A metterlo nero su bianco è un documento pubblicato nei giorni scorsi dagli stessi uffici dell’esecutivo comunitario, che deve preventivare quanto costerà organizzare la sorveglianza sui 24 grandi operatori del web individuati dal Digital Services Act (DSA).
Definite come grandi piattaforme online (Vlop) o grandi motori di ricerca (Vlose), poiché ogni mese forniscono servizi a almeno 45 milioni di persone all’interno dell’Unione, queste aziende tecnologiche devono rispettare rigorosamente il Digital Services Act e le sue disposizioni sulla trasparenza degli algoritmi e della pubblicità, sulla lotta alla violenza online e alla disinformazione, sulla protezione dei minori e sulla cessazione della profilazione degli utenti.
Oltre a comportarsi meglio di tutte le altre migliaia di aziende del digitale (come fornitori di cloud e di hosting, motori di ricerca, ecommerce e servizi online), che comunque devono conformarsi al DSA, le grandi piattaforme sono anche tenute a contribuire alle spese della macchina dei controlli.
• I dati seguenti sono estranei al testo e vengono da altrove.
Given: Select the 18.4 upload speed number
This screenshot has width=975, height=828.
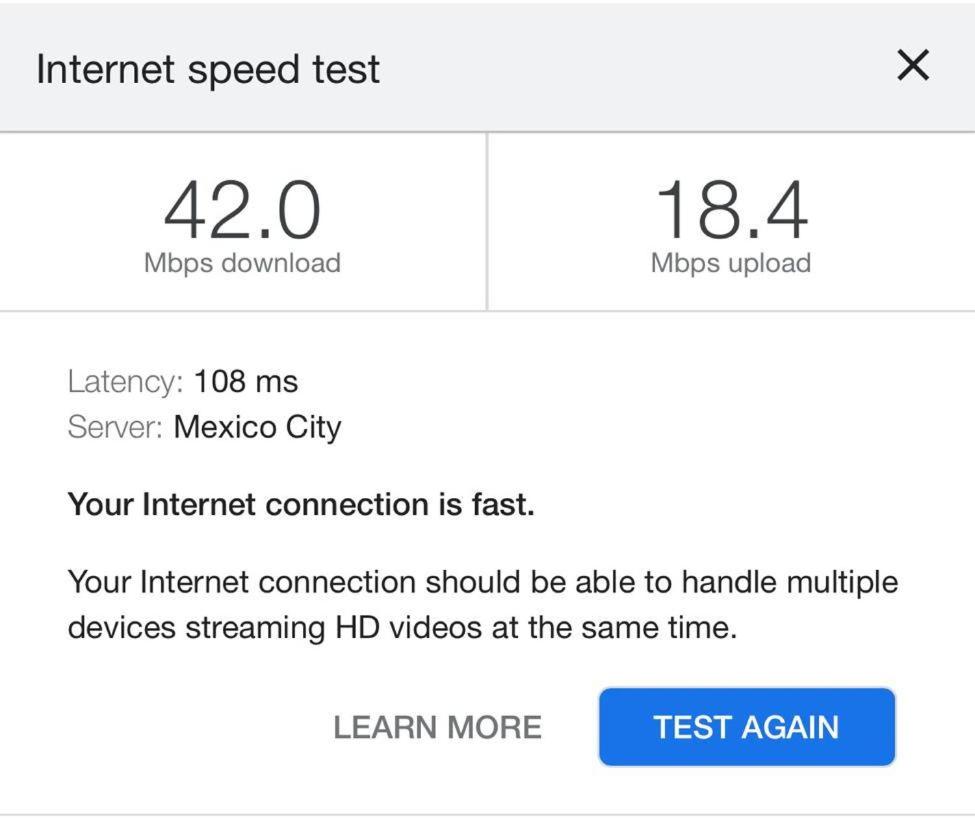Looking at the screenshot, I should 731,211.
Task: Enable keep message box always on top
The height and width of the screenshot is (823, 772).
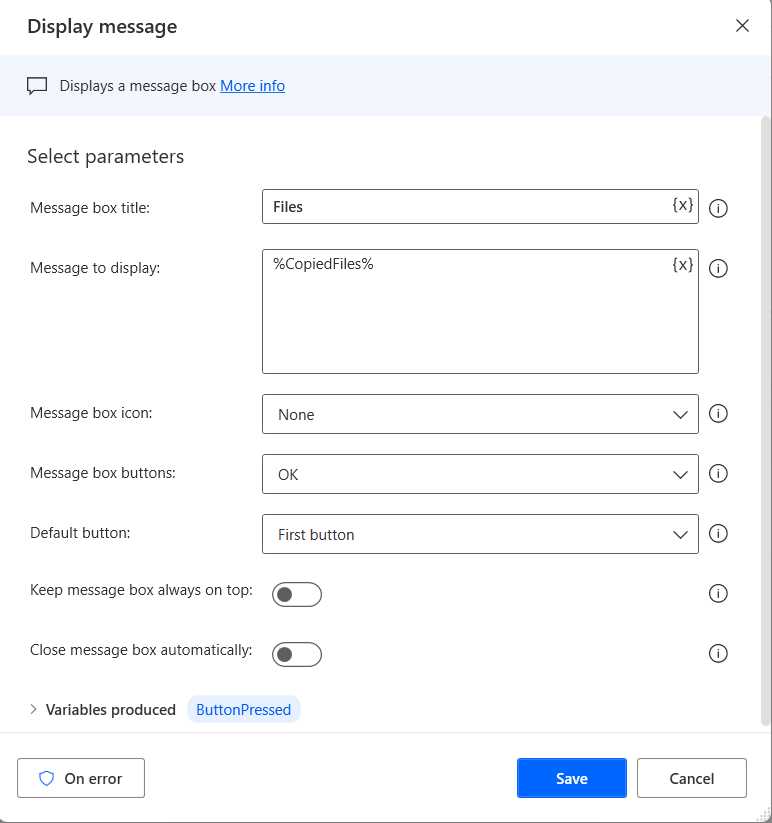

Mediante una tariffa annuale che la Commissione elabora sulla base del suo preventivo di spesa e ripartisce a seconda del numero di utenti serviti.
Intanto a Bruxelles si fanno i conti per l’anno prossimo: secondo le stime preliminari serviranno 58,2 milioni di euro per far funzionare l’impianto del DSA. Soldi che la Commissione reclamerà dai 24 big del settore.
Ma come si arriva alla somma? Innanzitutto serviranno 29,2 milioni per le risorse umane: persone che si dovranno occupare di analizzare le piattaforme a caccia di nuove Vlop da mettere sotto l’ombrello del DSA, coordinarsi con le autorità locali dei 17 Stati dell’Unione, gestire e mantenere aggiornati i database con le informazioni raccolte dalle big tech. E ancora fornire assistenza legale, individuare i rischi sistemici, ossia le minacce che il lavoro delle piattaforme può provocare alla società, affiancare il Consiglio europeo per i servizi digitali (un organo di sorveglianza) e il Centro comunitario per la trasparenza degli algoritmi (Ecat, un laboratorio di ricerca).
Le altre spese riguardano l’arruolamento di consulenti esterni per perizie tecniche (stima: 5 milioni di euro); lo sviluppo e il mantenimento di software destinati al supporto delle attività amministrative (9,3 milioni); i costi di segreteria del Consiglio (1,3 milioni) e quelli per missioni e trasferte (1,2 milioni per circa 25 uscite). E poi 12 milioni per altri costi amministrativi.
I 58 milioni del DSA sono solo un pezzo delle spese che la Commissione deve affrontare per sostenere le sue politiche digitali. Dovranno essere rafforzati anche gli uffici che si occupano del Digital Markets Act (DMA), il pacchetto antitrust contro i grandi monopoli online. E costerà mettere in pratica l’AI Act, il primo regolamento sull’Intelligenza Artificiale.